白ワインに出る幻のオリとは?
ワイン作りの過程には、樽で熟成させる間に、何回かオリ引きという工程があります。
前項でお話ししたデカンタージュのように、樽を移し替える事で、底に溜まったオリを取り除いていくのです。
さらに、粘着性のある物質を投入して、ワインの中に残っているごくわずかなオリも残さず吸着し、沈殿させてしまいます。
高級ワインは、これに卵白やにべを使います。最近はガゼインなど、効率を高めるためにいろいろな清澄剤が開発されているそうです。
しかしボルドーのように、ビン詰めした後も長期に渡って熟成するワインは、こうした過程を全くしないか、ほとんど省いてしまいます。
ビンの中に酵母のオリをわざと残しておく事で、出荷後ビンの中でまた発酵がはじまるようにしているのです。
赤ワインの場合、ちょっと値段の高いワインを探せば、オリがある物はけっこう簡単に見つかります。しかし、たとえ同じくらいの値段でも、オリのある白ワインは、滅多に見かけません。
赤ワインと白ワインを比較すると、じつは赤ワインのほうがオリが出やすいのだそうです。これは、赤い方にはタンニンや赤い色素のアントシアニンなどが豊富に含まれているため、これらが結晶化して、オリとして沈殿しやすいためと言われています。
対して、白ワインのオリは、ビン底に白い結晶状の物として沈んでいます。
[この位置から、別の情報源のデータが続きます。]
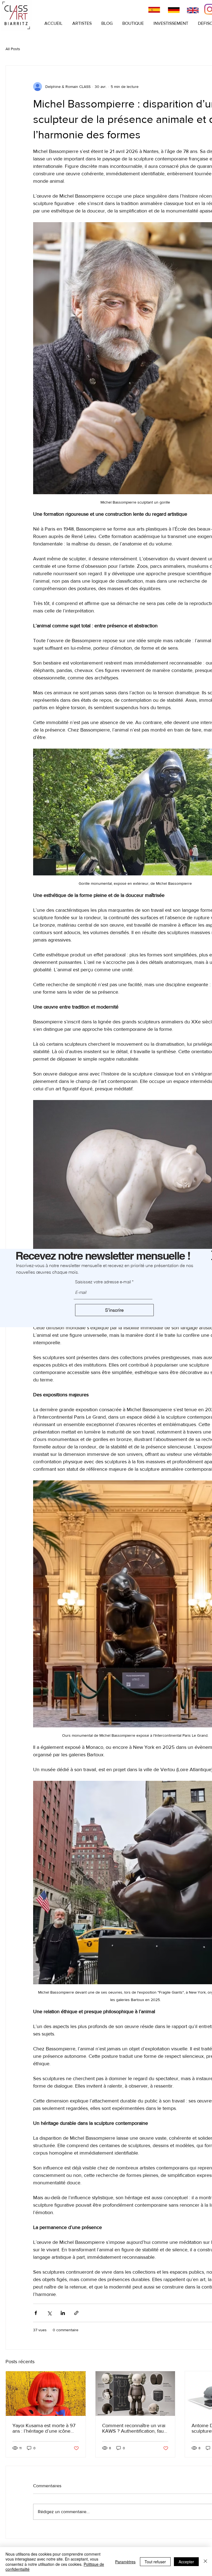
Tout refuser (155, 2561)
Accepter (186, 2561)
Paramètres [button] (125, 2561)
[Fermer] (205, 2561)
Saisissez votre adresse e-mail (103, 1282)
これは、色素を含まない、ほぼ純粋な酒石酸と呼ばれるブドウ成分の結晶や、酵母の残骸でできたオリなのです。
これらは別名「ワインのダイヤモンド」とも呼ばれる、とても稀少なものです。
ステンレスタンクを使わずに、木樽で発酵させた物や、「シュール・リー」と呼ばれる、ワインをオリと一緒に一定期間寝かせておく醸造法を使った物で、こうしたオリが見かけられます。
ただでさえオリの残りにくい白ワインであるにも関わらず、オリが出てくるわけですから、よほどワイン成分が豊富な良質なブドウを使った物でなければなりません。そうでなければ、フィルターをほとんどかけていないか、という事になります。
いずれにしても、オリの沈んだ白ワインは、高級品である事の証明である、と言えるでしょう。